§ Exercise instructions:
(A) In the passage on dying, at what age did the writer's father die?
(B) Transcribe the passage on dying starting with "Lecretia Seales was" and going on through "to the end.".

Lecretia Seales was diagnosed with aggressive brain cancer four years ago.
We're all going to die.
Each and every one of us knows that. What we don't know is how we're going to die.
For the lucky ones among us, it's at home, peacefully and painlessly, surrounded by those who love us.
We'll have been given enough time to come to terms with our impending demise and we'll have had the opportunity to sort out our affairs and be involved in our lives right to the end.
My dad died too young. Going by the national average, he should have had 79 years with us. Instead, he was gone at 60 and it's hard not to feel you've been cheated.
The only good thing about his death was that he died at home, thanks to the care of family, friends and health professionals, and he died without fear, thanks to his strong faith. For that, I'm grateful.
It could have been worse. He could have died suddenly, without having the chance to give his family the special messages that will always mean so much. And he could have died without dignity, which would have been dreadful — for him and for us.
I am full of admiration for Lecretia Seales, the lawyer who spent the last months of her life fighting for the right for doctors to help her die without fear of prosecution.

§ Data block:
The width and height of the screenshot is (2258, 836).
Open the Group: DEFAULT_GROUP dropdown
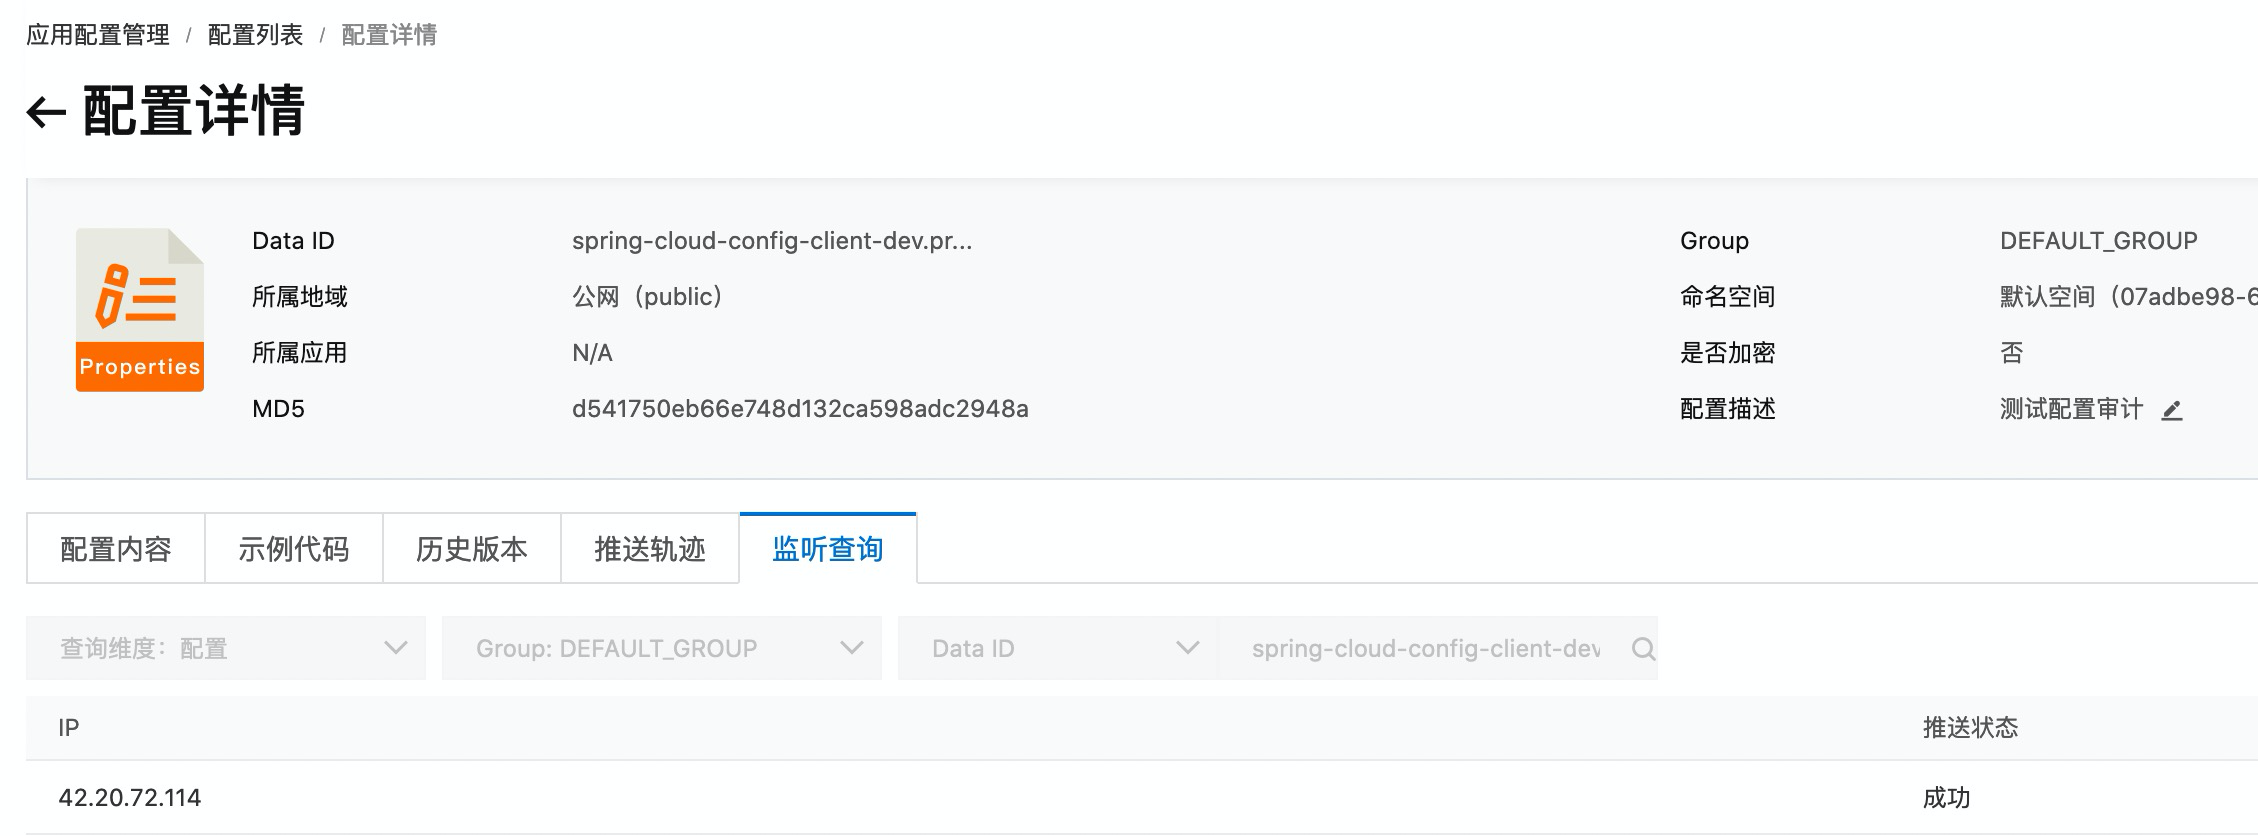pos(662,649)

§ Results for each task:
(A) He died at 60.

(B)
Lecretia Seales was diagnosed with aggressive brain cancer four years ago.
We're all going to die.
Each and every one of us knows that. What we don't know is how we're going to die.
For the lucky ones among us, it's at home, peacefully and painlessly, surrounded by those who love us.
We'll have been given enough time to come to terms with our impending demise and we'll have had the opportunity to sort out our affairs and be involved in our lives right to the end.